Now, this is fascinating for two reasons. First of all, I am fascinated to find out that the first seventeen pages of my book, the entire first chapter, the one that lays out the whole reason and method for the rest of the book… contains no arguments. The way I counted it there seemed to be dozens of arguments per page. So, I ‘m not at all sure how he figures that the arguments he mentions are the ‘first three’.
The second fascinating thing is that the three things he mentions are not, actually, arguments in my book. Of course, if he had actually read the first part of the book (or the rest of it) he might have understood this.

What he doesn’t understand was what my entire book is all about. The point and goal of my book is to try to determine how God would have us get married (or, for fathers like myself, how our children should marry). My operating assumption is that Scripture does, actually, speak to that.
So what I did, what I do, is take the various proposals: dating, courtship, and betrothal.
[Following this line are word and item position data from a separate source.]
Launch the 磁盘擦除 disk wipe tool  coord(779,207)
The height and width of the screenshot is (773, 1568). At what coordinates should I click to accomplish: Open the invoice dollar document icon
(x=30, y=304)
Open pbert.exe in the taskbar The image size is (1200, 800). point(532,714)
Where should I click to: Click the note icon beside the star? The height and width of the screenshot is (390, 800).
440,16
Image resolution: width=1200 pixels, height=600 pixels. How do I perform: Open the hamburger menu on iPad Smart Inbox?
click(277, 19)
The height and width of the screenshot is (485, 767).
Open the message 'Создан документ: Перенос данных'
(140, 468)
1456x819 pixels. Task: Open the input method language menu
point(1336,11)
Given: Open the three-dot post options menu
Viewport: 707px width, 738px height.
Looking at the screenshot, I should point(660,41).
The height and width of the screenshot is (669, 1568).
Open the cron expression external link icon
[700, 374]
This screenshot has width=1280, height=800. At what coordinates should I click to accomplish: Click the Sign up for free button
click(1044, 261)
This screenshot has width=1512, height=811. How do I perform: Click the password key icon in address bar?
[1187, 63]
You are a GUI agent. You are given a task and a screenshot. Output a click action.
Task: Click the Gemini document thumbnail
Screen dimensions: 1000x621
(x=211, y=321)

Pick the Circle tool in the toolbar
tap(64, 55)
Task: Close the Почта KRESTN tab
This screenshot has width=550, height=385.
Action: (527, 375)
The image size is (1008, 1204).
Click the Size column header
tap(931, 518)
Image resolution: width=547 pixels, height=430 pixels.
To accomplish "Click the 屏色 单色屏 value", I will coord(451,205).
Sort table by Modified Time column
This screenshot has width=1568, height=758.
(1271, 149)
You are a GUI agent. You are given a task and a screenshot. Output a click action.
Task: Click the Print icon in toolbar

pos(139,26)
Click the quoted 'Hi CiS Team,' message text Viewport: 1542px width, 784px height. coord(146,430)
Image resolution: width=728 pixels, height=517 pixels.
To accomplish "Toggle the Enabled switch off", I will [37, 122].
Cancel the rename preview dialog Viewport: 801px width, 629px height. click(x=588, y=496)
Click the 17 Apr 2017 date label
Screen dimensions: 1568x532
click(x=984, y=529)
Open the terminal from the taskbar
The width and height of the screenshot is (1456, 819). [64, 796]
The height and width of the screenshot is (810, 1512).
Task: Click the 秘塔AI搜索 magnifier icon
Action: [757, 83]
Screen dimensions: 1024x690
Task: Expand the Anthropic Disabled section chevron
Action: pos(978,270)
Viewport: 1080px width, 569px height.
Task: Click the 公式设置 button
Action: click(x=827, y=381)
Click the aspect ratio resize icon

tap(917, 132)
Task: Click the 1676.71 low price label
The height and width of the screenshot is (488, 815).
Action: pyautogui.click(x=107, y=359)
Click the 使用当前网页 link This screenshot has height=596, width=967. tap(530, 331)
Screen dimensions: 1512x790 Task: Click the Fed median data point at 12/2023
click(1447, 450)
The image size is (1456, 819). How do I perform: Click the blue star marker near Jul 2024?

More specifically, I examine the various principles behind these methods.

Dating and courtship, for example, have a basic principle, expressed variously but basically, “No one should get married without first going through a period of friendship, getting to know each other, and the like.”

Now, does the story of Adam and Eve support, or deny, that thesis? Did the first marriage, which God Himself arranged (pun intended) involve a ‘period of friendship’, where Adam and Eve ‘got to know each other’? Was it only after that period that Adam finally got down on one knee and asked Eve to be his wife?

Another principle favored by the dating and courtship crowd is “It must be the child themselves that picks their spouse, and initiates the process.” Does the story of Isaac (where his father sent a servant for a wife for Isaac) or even the story of Jacob (where his father commanded him to take a wife from the daughters of Laban) support or refute that thesis? Does Scripture show these two men rejecting their father’s choice? With God’s encouragement, of course?

As the beginning of my book makes clear, our goal was to go through the entire Word of God to see what the law, teaching, and examples has to say. And what they have to say, over and over again, is not dating, and not courtship. Principle after principle of courtship and dating are consistently refuted; principle after principle of what we call ‘The Covenant of Betrothal’ are consistently affirmed.